Na Bahia, e em muitos lugares do Brasil, os Erês ou Ibejis foram sincretizados com os santos católicos Cosme e Damião, e para eles ainda são ofertados o tradicional caruru de sete meninos que ao longo de décadas se tornou uma importante herança do legado dos africanos no Brasil. E nesse espetáculo seu potencial lúdico, sob forma de canto e poesia é um grito de socorro para a manutenção das tradições populares. Nesse aspecto, é possível imaginar como as ruas – onde muitas vezes os festejos de Cosme e Damião existiam livres, se tornaram lugares quase inóspitos para as brincadeiras e para as crianças sobretudo por causa da violência de todos os tipos. Doú Alabá fará ecoar as vozes negras dos erês que cantarão o novo encontro e um belo amanhecer para nossa gente.
Doú Alabá foi contemplado no Prêmio das Artes Jorge Portugal, e tem apoio financeiro do Estado da Bahia através da Secretaria de Cultura e da Fundação Cultural do Estado da Bahia (Programa Aldir Blanc Bahia) via Lei Aldir Blanc, direcionada pela Secretaria Especial da Cultura do Ministério do Turismo, Governo Federal.
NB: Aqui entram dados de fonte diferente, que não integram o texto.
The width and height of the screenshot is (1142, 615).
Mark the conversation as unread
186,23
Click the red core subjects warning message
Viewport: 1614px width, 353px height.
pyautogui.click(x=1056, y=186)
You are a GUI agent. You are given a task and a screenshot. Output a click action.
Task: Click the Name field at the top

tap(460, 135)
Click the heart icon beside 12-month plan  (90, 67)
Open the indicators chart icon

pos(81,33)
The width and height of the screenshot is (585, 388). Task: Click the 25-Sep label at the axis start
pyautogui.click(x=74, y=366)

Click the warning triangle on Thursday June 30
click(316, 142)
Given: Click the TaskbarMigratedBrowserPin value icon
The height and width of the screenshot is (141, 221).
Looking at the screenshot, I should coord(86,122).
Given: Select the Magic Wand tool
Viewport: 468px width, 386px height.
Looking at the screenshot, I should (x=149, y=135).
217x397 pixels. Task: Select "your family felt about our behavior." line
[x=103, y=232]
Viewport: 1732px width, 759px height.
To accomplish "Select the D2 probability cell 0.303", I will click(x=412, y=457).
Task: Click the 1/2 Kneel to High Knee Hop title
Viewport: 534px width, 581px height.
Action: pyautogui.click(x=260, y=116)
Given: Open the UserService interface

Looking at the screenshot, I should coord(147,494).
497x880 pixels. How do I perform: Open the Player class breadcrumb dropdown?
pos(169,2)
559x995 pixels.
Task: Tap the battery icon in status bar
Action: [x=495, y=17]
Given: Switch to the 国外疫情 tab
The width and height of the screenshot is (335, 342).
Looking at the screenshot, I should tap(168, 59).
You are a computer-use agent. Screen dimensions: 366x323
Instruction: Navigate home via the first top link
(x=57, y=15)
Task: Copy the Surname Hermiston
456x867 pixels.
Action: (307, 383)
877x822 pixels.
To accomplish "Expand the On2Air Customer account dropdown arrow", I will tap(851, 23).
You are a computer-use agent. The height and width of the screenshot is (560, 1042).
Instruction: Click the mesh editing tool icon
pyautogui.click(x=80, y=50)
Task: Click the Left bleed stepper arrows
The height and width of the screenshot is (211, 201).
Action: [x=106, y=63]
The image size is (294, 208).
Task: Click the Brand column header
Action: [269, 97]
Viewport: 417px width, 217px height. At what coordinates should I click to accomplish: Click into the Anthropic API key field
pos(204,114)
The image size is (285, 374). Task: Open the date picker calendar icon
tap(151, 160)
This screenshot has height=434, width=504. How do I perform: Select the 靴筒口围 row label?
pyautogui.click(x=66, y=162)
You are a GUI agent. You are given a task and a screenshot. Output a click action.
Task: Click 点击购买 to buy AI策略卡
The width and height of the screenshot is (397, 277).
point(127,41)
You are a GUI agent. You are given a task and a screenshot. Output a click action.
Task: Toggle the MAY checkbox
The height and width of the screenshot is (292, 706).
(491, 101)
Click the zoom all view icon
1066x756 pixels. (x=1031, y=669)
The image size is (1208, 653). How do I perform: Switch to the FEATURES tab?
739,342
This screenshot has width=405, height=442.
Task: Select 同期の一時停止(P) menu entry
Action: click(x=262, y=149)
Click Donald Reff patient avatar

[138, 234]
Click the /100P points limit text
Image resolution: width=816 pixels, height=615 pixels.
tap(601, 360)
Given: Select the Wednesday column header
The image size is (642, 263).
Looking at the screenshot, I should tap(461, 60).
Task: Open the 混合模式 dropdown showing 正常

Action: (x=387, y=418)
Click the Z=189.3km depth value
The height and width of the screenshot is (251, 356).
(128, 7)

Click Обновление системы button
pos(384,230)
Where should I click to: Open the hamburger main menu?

O espetáculo será exibido no canal do Bloco Ilê Aiyê no Youtube, a partir do dia 05 de julho e fica disponível durante 7 dias na plataforma digital. Entre os dias 03 e 05 de julho serão realizadas lives no perfil do Instagram do ator Sulivã Bispo, sempre às 20h, com a participação de Rodrigo França, Babá Rodney William, e Iana Marucha cantora do Ilê, que teve sua formação musical na Banda Erê e fará uma live show.
Sobre o Ilê Aiyê
O bloco afro Ilê Aiyê, nascido no bairro do Curuzu, completa 47 anos de resistência em 2021. Criado no Ilê Axé Jitolu, terreiro criado por Mae Hilda Jitolu e hoje comandado por sua filha Doné Hildelice, foi durante 20 anos, a sede do bloco para diretoria, secretaria, salão de costura e recepção de associados. Algum tempo depois, o bloco desenvolveu uma ação social no bairro, que recebia crianças e adolescentes para aulas de percussão, canto, dança e também para oficinas profissionalizantes de diversas áreas, que ficou conhecida como Band’Erê. Além da Escola Mãe Hilda, escola formal que atendia crianças da comunidade e do entorno.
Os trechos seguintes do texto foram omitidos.